Mark H. Wood mwood at IUPUI.Edu
Tue Aug 6 14:56:50 CEST 2013


On Mon, Aug 05, 2013 at 12:31:13PM +0200, kardan wrote:
[snip]
> Also many linux users look strange at me if I say I do compile parts
> of my debian system.

Heh, but then Gentoo Linux users will look at you strangely if you say
that you *don't* compile parts of your system. :-)

> Fri, 26 Jul 2013 09:22:32 -0400
> "Mark H. Wood" <mwood at IUPUI.Edu> wrote:
> 
> > Well, Windows users who aren't programmers, who switch to e.g. Linux,
> > will then be Linux users who aren't programmers, so this alone changes
> > little for the individual.  He is still dependent on others in the
> > community.  That is quite alright -- an important part of PKC is for
> > people to find out for themselves who is reliable and form open-eyed
> > trust relationships.
> 
> Can you please explain what you mean by PKC in this context?

Sorry -- public key cryptography.

> Do you know of signing mechanisms for developers to
>  A have special keys for signing code changes
>  B sign each others keys to approve they are knowledged enough to
>  understand and check the code reliably.
>  C sign a piece of software/patch/commit with it

I don't see how this is different from a community building trust
relationships for email.

> ? Also it is interesting to differ between source and binaries -
> tracking source changes and builds separatedly or even confirm a
> trust chain with a combination of both.

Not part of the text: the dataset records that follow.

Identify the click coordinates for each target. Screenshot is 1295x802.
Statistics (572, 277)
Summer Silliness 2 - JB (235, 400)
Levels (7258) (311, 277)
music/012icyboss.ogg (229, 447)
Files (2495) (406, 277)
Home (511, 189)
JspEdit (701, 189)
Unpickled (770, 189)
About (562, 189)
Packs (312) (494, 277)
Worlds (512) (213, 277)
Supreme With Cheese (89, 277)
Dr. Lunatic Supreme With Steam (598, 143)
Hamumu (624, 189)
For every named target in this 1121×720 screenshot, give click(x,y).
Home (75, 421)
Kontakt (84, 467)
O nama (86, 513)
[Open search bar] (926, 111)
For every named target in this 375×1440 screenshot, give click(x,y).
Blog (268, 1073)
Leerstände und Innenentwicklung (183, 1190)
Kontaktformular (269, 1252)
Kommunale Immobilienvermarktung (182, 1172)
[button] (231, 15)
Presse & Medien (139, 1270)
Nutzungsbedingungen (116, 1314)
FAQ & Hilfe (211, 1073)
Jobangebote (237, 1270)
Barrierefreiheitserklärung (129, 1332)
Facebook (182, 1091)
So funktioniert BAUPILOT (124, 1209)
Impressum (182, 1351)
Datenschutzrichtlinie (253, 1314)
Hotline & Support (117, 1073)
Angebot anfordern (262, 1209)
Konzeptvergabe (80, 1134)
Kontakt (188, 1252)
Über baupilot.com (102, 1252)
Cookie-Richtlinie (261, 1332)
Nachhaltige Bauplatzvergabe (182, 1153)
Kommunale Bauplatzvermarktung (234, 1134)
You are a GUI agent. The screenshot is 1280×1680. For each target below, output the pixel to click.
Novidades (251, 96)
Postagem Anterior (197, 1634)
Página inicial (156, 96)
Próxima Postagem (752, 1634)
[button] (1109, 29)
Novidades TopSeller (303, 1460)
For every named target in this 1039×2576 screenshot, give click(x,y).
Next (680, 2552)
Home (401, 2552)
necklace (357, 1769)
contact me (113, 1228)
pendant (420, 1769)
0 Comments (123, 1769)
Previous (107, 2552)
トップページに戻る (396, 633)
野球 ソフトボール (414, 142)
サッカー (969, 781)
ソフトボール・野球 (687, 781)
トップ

I suppose that you could rig a compiler to compute signatures over the
sources it reads and incorporate these signatures into the binary.
Likewise the linker.  The whole toolchain would have to be carefully
considered and modified to suit.  I haven't heard of anyone doing
that.  (Someone will now point out that we would be reposing even more
trust in the toolchain, making its verification more important.  Yes.)

-- 
Mark H. Wood, Lead System Programmer   mwood at IUPUI.Edu
Machines should not be friendly.  Machines should be obedient.